I almost despair of conveying an idea of the peculiarities of this architecture to those who have never seen any examples of it, its chief elements being those of simplicity and intricacy, solidity and lightness; it appearing, in fact, to be a mass of contradictions. Its Byzantine origin, or rather the influence on it at some time of Byzantine art, is clearly perceptible in the variety of colour which is employed; yellow, and white, and red, and green, and black tiles and bricks being used alternately, with the utmost skill and the greatest variety of effect. But it is to the varieties of tower and cupola and dome that Lombardic architecture shows its most distinctive character; every combination of round arch vaulting with square, hexagonal, or circular towers, was used by them with a boldness, and a disregard of convention for which I know no parallel. And the result justified their daring.

Constructed first simply on the model of the old Roman basilica, then modified and extended by the influence of the art which Greek workmen brought from Constantinople, combining the fancy of the Arab, the roughness of the Goth, and the formalism of the Greek, this architecture grew from the seventh to the twelfth centuries, like a flower or tree, rejecting none of the influences with which it was surrounded. It may be possible, I have no doubt it is, for those who are skilled in the science of architecture, to discover the elements of a correct uniform style in these Lombardic buildings; but I confess that to me it seems but as the result of people who were prepared to make use of anything that came in their way, and had never formulated a method of building at all. The Roman arch, the Byzantine dome, the Arabian minaret, the square tower, the mosque, the basilica, and the temple, were all mingled here in a confusion of detail, which was yet executed with the utmost simplicity, we had almost said poverty, of material, and of which it is difficult to say whether the first impression produced, is wonder at the variety, indignation at the eccentricity, or delight at the effect of the whole building.[21]

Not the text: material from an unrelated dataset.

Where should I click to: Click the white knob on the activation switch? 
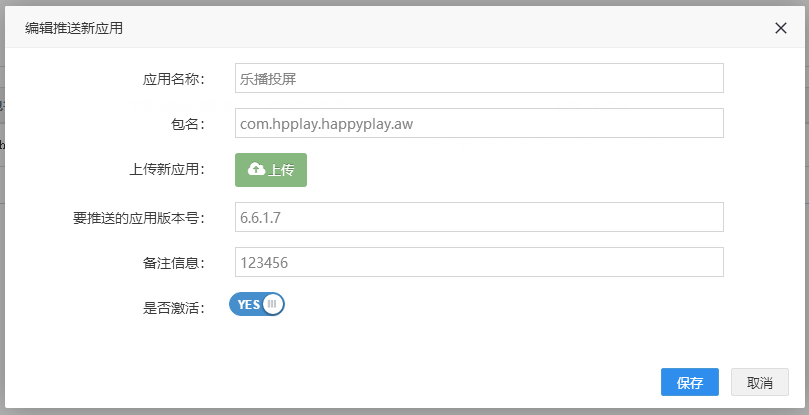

I have now touched on the chief sources of artistic influence in Italy towards the middle of the thirteenth century, which, briefly summed up, are these—an art of painting which had become little more than a handicraft, carried on in Rome after the recipes of long perished masters, and in other parts of Italy either dormant, or kept alive only by such men as Giunta of Pisa, and the pupils of the Greek artists; an art of mosaic work which also owed its chief, if not its only, importance, to Byzantine workmen, and which was even then engaged in decorating the shrine of St. Mark at Venice, with Grecian designs. In sculpture, the Pisani, father and son, and their pupils and fellow workers, trying to revive classicalism as a barrier against the false state of religious art, but failing to see that, after all, the strength of the ancients lay not in their ideal, but in their real perfection of nature—and so losing itself in the wilds of imitative and traditional art; and lastly, there were flourishing in Italy, two great schools of architecture closely allied, the Byzantine and the Lombard, and gradually spreading was a third school destined to destroy them both, which we have nicknamed Gothic. Try to realise the artistic state of the country amongst this medley of dead and dying styles, with the whole influence of the classic past in favour of the traditional mode of painting and sculpture, and the whole strength of the priesthood arrayed against any attempt to make fresh inroads upon the sacred realm of Church symbolism and scriptural formalism; the Church still holding fast to the ascetic theory as the one saving grace, perhaps even the more strongly, because the ascetic practice had become a thing of the past.